» **Yazılı Görev 1**:
Yetki ve hesap sorma konulu metne göre şirket sahipleri, başarısız buldukları genel müdüre ne yaparlar?
» **Yazılı Görev 2**:
Yetki ve hesap sorma konulu metni kaldığı yerden sürdürün.
== Verilen Metin
Yetki Varsa Hesap da Vardır!
Yetki
Varsa Hesap da Vardır!
İnsanlar birilerine yetki
verdiği zaman doğal olarak hesap da sorarlar. Yetki verdikleri kişilerden belirlenen
zaman içinde söz konusu yetkiyle ne yaptıklarını öğrenmek, yetkilerini kötüye
kullananları cezalandırmak ve onlara bir daha da yetki vermek istemezler.
Dolayısıyla yetki varsa sonunda mutlaka hesap da vardır.
Örneğin insanlar, seçim
yoluyla bir lideri yetkilendirir ve onun ülkeyi yönetmesini isterler. O lider,
ülkeyi iyi yönetirse beş yılın sonunda onu yeniden seçerler. Ancak lider iyi
yönetememişse elinden yetkiyi alır, başkasına devreder ve bir daha da o lideri
seçmezler.
Aynı şekilde köylüler, köyü
kendileri adına yönetmesi için muhtar seçer ve ona yetki verirler. O muhtar
köyü iyi yönetirse beş yılın sonunda yeniden seçerler. Ancak muhtar köyü iyi
yönetememişse ondan yetkiyi alır, başkasına verir ve bir daha da o muhtarı asla
seçmezler.
Şehirde yaşayanlar da kenti
yönetmesi için bir belediye başkanı seçerler. O belediye başkanı şehri iyi
yönetirse, beş yılın sonunda onu yeniden seçerler. Ancak başkan iyi
yönetememişse, yetkiyi elinden alır, başkasına verir ve bir daha da o başkanı
seçmezler.
Şirket sahipleri de genel
müdür/ceo olarak atadıkları ve yönetme yetkisi verdikleri idareciyi başarısız bulduklarında
görevden alır, hesap sorar ve onun yerine işini çok daha iyi yapan bir
başkasını atarlar.
Görüldüğü üzere ortak akıl,
tüm dünyada aynı şekilde çalışmakta, yetki verilenlere hesap sorulmakta ve
başarısız olanlar da cezalandırılmaktadır. Demokrasinin gerçek anlamda işlediği
ülkelerde yönetim değişikliği bu şekilde olmakta, halk yönetme yetkisini
verdiği lideri/başkanı/muhtarı başarısız bulduğunda hesap sormakta ve yetkilerini
elinden almaktadır.
====
== Verilen Veri
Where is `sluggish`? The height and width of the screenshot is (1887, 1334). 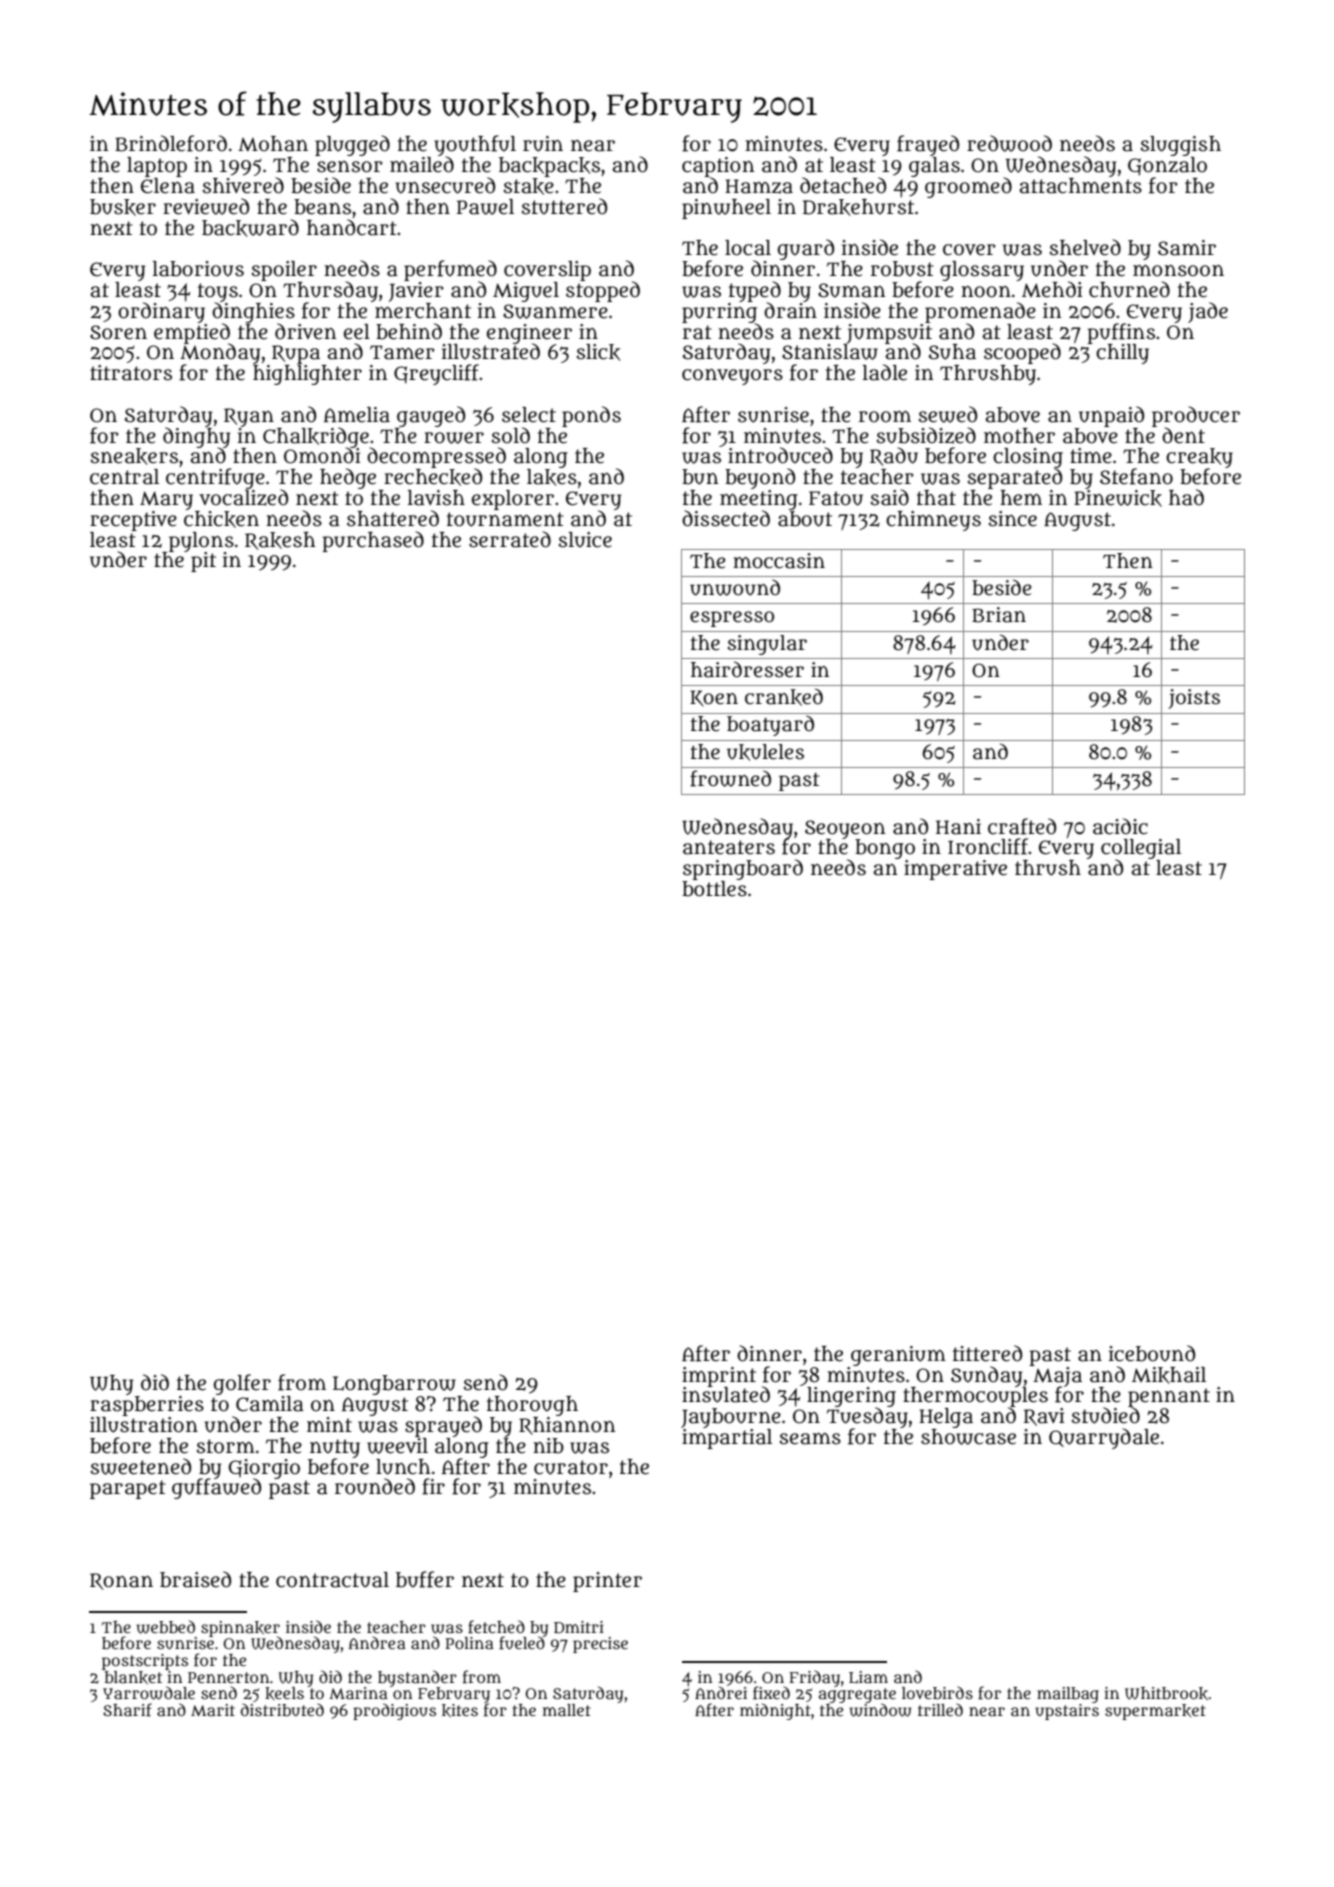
====
» **Alıştırma Çıktısı 1**:
Onu görevden alır, ondan hesap sorar ve yerine işini çok daha iyi yapan bir başkasını atarlar.

» **Alıştırma Çıktısı 2**:
Ancak askeri ve sivil darbelerin
olduğu ülkelerde veyahut Arap diktatörlerin egemen olduğu topraklarda yetkiyi
ele geçiren “darbecilere/aşiretlere/hanedanlara/kabilelere/Batılı ülkelerin
taşeronu kukla devletçiklere” halkın hesap sorması veya seçimle yönetim
değişikliği talep etmeleri mümkün değildir. Zira darbeci veya diktatörler asla
seçim istemezler ve halka hesap vermekten kaçarlar. Batılı ülkeler de hep
darbeci ve diktatörlerle iş tutmaktan hoşlanırlar. Zira tasmaları elinde olan
bir diktatöre/krala emir vermek ve istediklerini onlara yaptırmak her zaman kolaydır
ve onlar da bu “kolaylığı” asla bırakmak istemezler.
Görüldüğü üzere insanlar,
ellerine fırsat geçtiğinde yetki verdikleri kimselere nasıl hesap soruyorlarsa
Yüce Allah da kâinatı emrine verdiği ve yeryüzünün halifesi kıldığı insanoğluna
günün birinde mutlaka hesap soracaktır. Zira Allah Teâlâ, insanoğluna sayısız
nimetler/imkânlar/yetkiler bahşetmiş ve dünyada onu başıboş bırakmamıştır. Dolayısıyla
bütün bu verdiklerinin hesabını (yaptıkları ve yapmadıklarının) soracak, kutsal
kitapların ve peygamberlerin dediklerini yapanları cennetle ödüllendirecektir.
Ancak yetkilerini kötüye
kullanan, şeytanın ve şeytanlaşmış insanların peşinden giden, aklını
kullanmayarak dünyanın geçici güzelliklerine dalan/aldanan kimselere de bunun
hesabını mutlaka soracak ve yaptıklarına karşılık olarak onları cehenneme
atacaktır.
Dünyada uzun yıllar
bulunup da “bu değirmenin suyu nerden geliyor”, “ben nerden geldim ve nereye
gidiyorum”, “ben niçin yaratıldım”, “beni Yaratan kim? vs.” diye düşünmeyen,
geceleri uykusuz kalmayan ve en büyük nimet olan aklını kullanmayan birinin
hesabı elbette çok daha ağır olacaktır.
Sonuç olarak, “yetki”
varsa “hesap” da vardır; “hak” varsa “sorumluluk” da vardır. Kendi sınırlı
aklıyla yetkilendirdiği kişilerden hesap soran bir insanın kendisine bu kadar
nimetler (ruh, beden, akıl, irade, özgürlük, kitap, elçi, ömür, sağlık vs.)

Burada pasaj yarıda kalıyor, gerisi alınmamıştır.